The monitor/defibrillator is a cardiac care response system used to assist in providing basic and advanced life support in the field. It enables firefighters and paramedics to evaluate the function of a patient’s heart, deliver calibrated shocks, measure oxygen levels, gauge carbon monoxide and/or methemoglobin in a patient’s blood stream and come equipped with a metronome to guide users in the application of CPR compressions and ventilations.

Additionally, the monitors can send information directly to a hospital.

“These are capable of transmitting information to the hospitals, everything we’re looking at, we can send to a hospital so the doctors can see it,” said firefighter paramedic Dustin Whitaker. “There’s nothing that’s lost in translation from how we see it to how they see it. It will allow us to treat the patient more accurately with a doctor’s guidance on scene. It extends us as his hands. Then when we get them to the hospital, (doctors are) ready. As soon as we walk in the doors, they’ve already seen what’s going on so they’re ready to go.”

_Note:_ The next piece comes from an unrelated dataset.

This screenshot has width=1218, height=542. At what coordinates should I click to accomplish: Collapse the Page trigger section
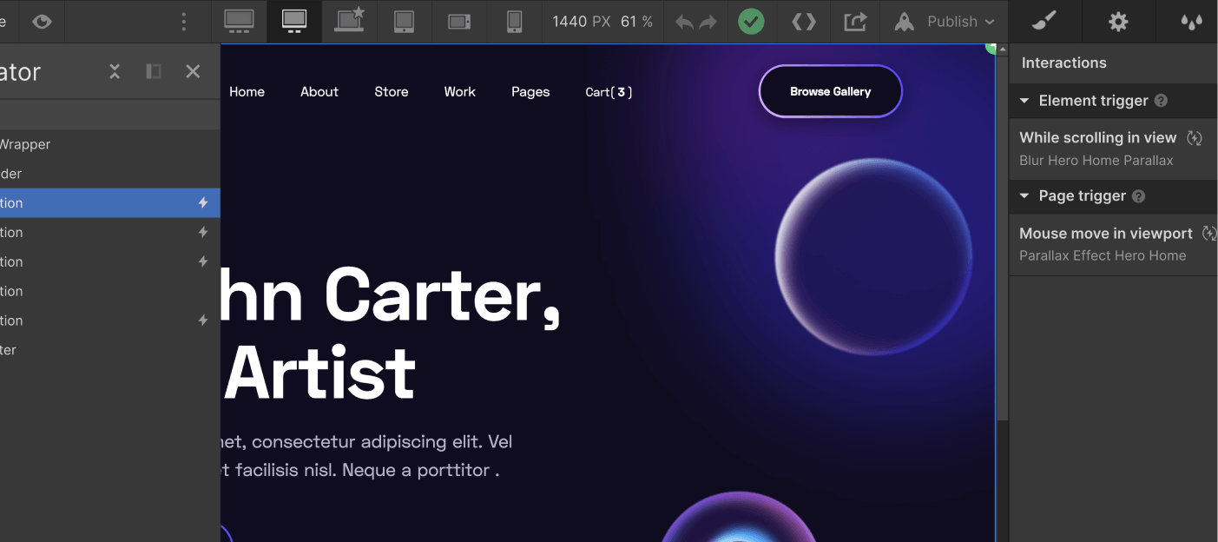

Unlike their predecessors, the monitors have a “SunVue” display, making screens visible outside in bright sunlight. They are also sturdier than previous models, Whitaker said.

Of the department’s total calls for service, 69 percent are requests for medical aid and the monitors will be used on each of those calls, according to Battalion Chief Scott MacDonald. That percentage does not include traffic collisions, fires or other incidents that require medical assistance while firefighters are on scene.

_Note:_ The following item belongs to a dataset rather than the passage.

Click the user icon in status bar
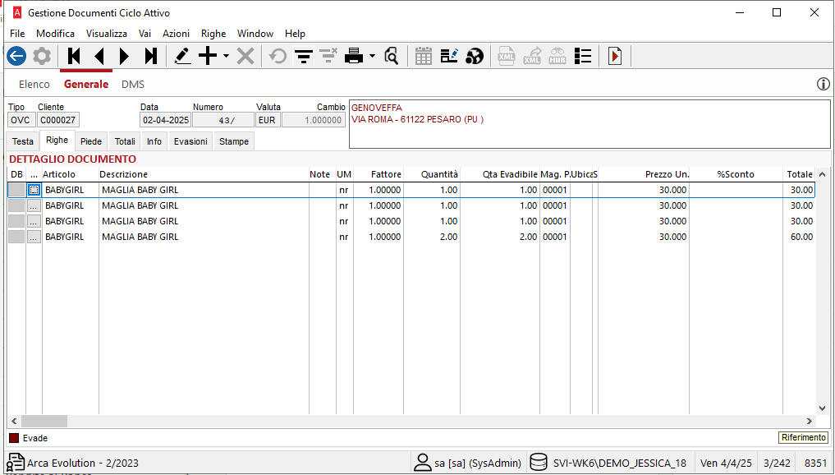 tap(423, 463)
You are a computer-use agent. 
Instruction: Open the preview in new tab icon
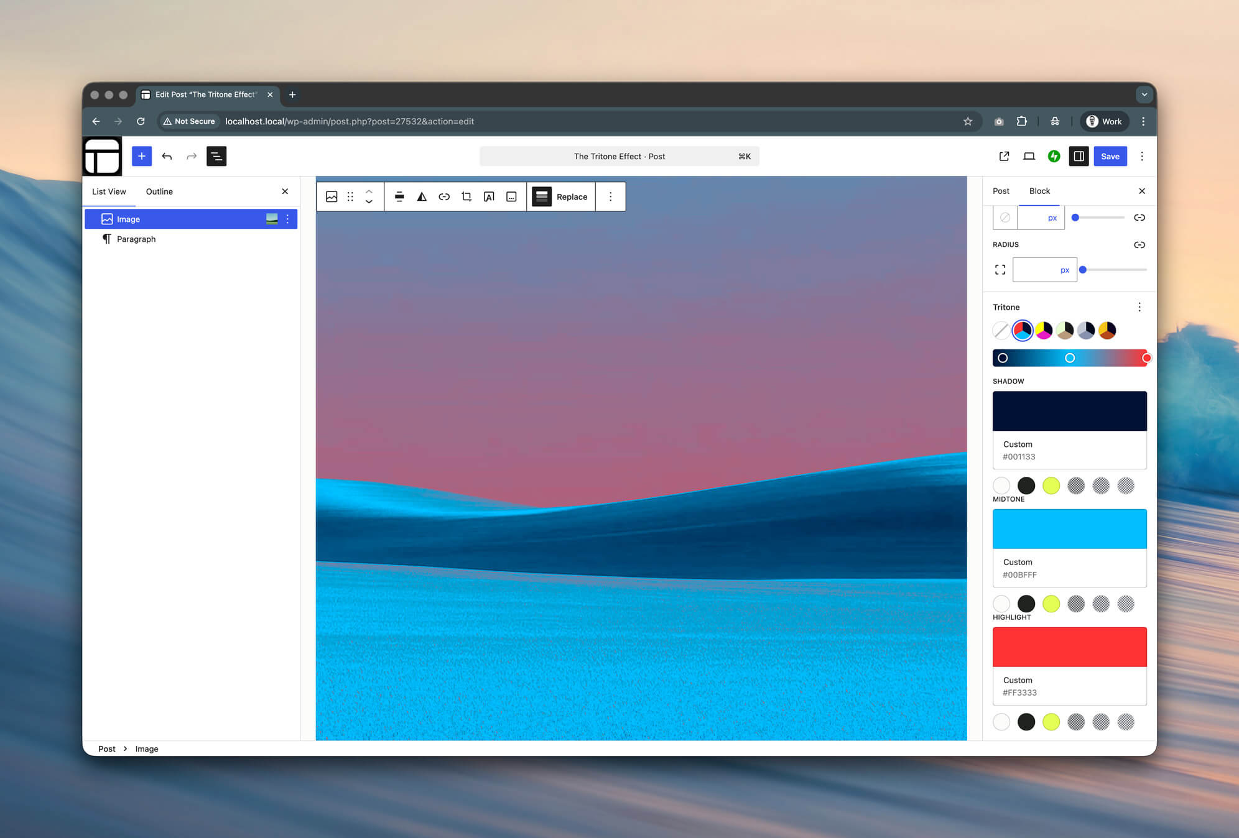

“It walks in on every single call,” Gallagher said.

The monitors will help the RFD meet the new National Fire Protection Association standards, which call for firefighters involved in significant fires to be screened for carbon monoxide exposure, MacDonald said.

MacDonald said the monitors are replacing out-of-date ones, some that are as old as 13 years. The standard life-span of such a monitor is five years in hospitals and eight years in military missions.

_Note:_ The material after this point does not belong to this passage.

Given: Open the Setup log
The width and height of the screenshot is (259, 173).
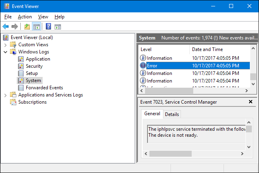Looking at the screenshot, I should (x=31, y=73).
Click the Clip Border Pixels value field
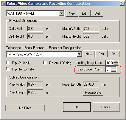 tap(108, 69)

“I look at it as a laptop computer,” MacDonald said. “It’s all technology inside and as technology changes and evolves, so will the monitors.”

Fire Chief Jeff Frazier said some of the department’s older monitors were at risk of no longer being supported by the manufacturer, which was a driving force in having them replaced.

The total lease-to-purchase cost for the monitors is $184,317.75, which will be paid in 60 installments, $26,000 to be paid this year, according to a city staff report. The money was included in the city manager’s 2010-11 budget recommendation.

Frazier said the department opted to purchase the monitors at the same time to cut down on future training costs.

“We’re really happy to have these,” Whitaker said. “They’re the cutting edge technology so for us to be in a budget deficit and still be able to provide the highest level of cardiac care speaks volumes of the administration here that they are able to figure out how to get us this stuff so we can most accurately treat patients in the field.”